From mkt segment plot
1. Incorporate Corporate & Aviation companies as customers, as their share in the mkt segment is less than 5% .Steps like -
  1. entering into half yearly contracts
  2. Corporate group trip stays
  3. employee family holiday packages etc

2. Maximum guests arrive from PRT.International market remains untapped
3. A is the most frequent booked room .
4. Meal is opted by 99% of customers which is good



## ***4. Data Vizualization, Storytelling & Experimenting with charts : Understand the relationships between variables***

#### Chart - 1  -- Business Outlook Yearly Trends-- Revenue

In [None]:
# Yearly trend of Realized Monthwise Revenue

year_month_grp_adr_not_cancelled= not_cancelled_df.groupby(['year','arrival_month'])['revenue_per_trans'].sum().reset_index()
year_month_grp_adr_not_cancelled

plt.figure(figsize=(14,8))
sns.lineplot(x='arrival_month',y='revenue_per_trans',data=year_month_grp_adr_not_cancelled,hue='year',palette='rainbow',\
            marker='o')
plt.title('Yearly trend of Realized Monthwise Revenue',fontsize=18)
plt.ylabel('Sum of Revenue')

x_0=year_month_grp_adr_not_cancelled['arrival_month']
y_0=year_month_grp_adr_not_cancelled['revenue_per_trans']
for i in range(len(x_0)):
    plt.annotate(f'({int(y_0[i])})', (x_0[i],y_0[i]),textcoords="offset points", \
                 xytext=(0,10),ha='center',fontsize=12)
plt.show()

##### 1. Why did you pick the specific chart?

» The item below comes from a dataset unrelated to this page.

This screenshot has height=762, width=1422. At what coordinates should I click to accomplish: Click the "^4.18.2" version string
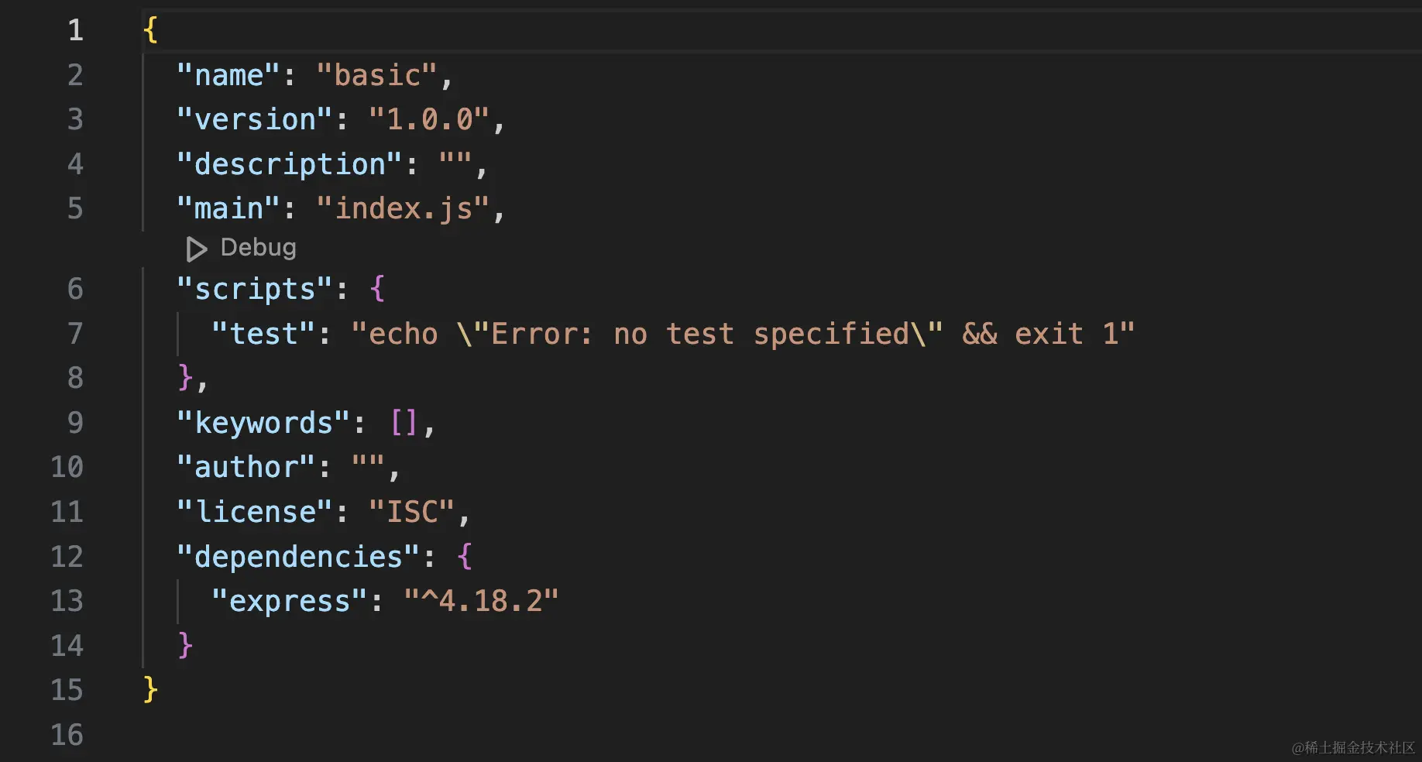(x=481, y=601)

Line Chart best depicts yearly trend of month on month revenue .

##### 2. What is/are the insight(s) found from the chart?

1. Every successive year , revenue for a particular month increases viz a viz the same month last year.Ex Revenue of August 2015 < Aug 2016 < Aug 2017

2. For all the years , pattern of monthly booking follows the same path ie trend lines are parallel to each other with a peak in Aug

3. Revenue increase from 2016 to 2017 is less than rev increase from 2015 to 2016.Rate of year on year growth has slowed down ,though growth is positive

##### 3. Will the gained insights help creating a positive business impact?
Are there any insights that lead to negative growth? Justify with specific reason.

Answer Here

#### Chart - 2 -- Yearly Trends-- Occupancy

In [None]:
# Total stays yearwise
total_stays_yearwise = not_cancelled_df.groupby(['year','arrival_month'])\
['total_stays'].sum().reset_index()
total_stays_yearwise

plt.figure(figsize=(14,8))
sns.lineplot(data=total_stays_yearwise,x='arrival_month',y='total_stays'\
             ,hue='year',palette='rainbow',marker='o')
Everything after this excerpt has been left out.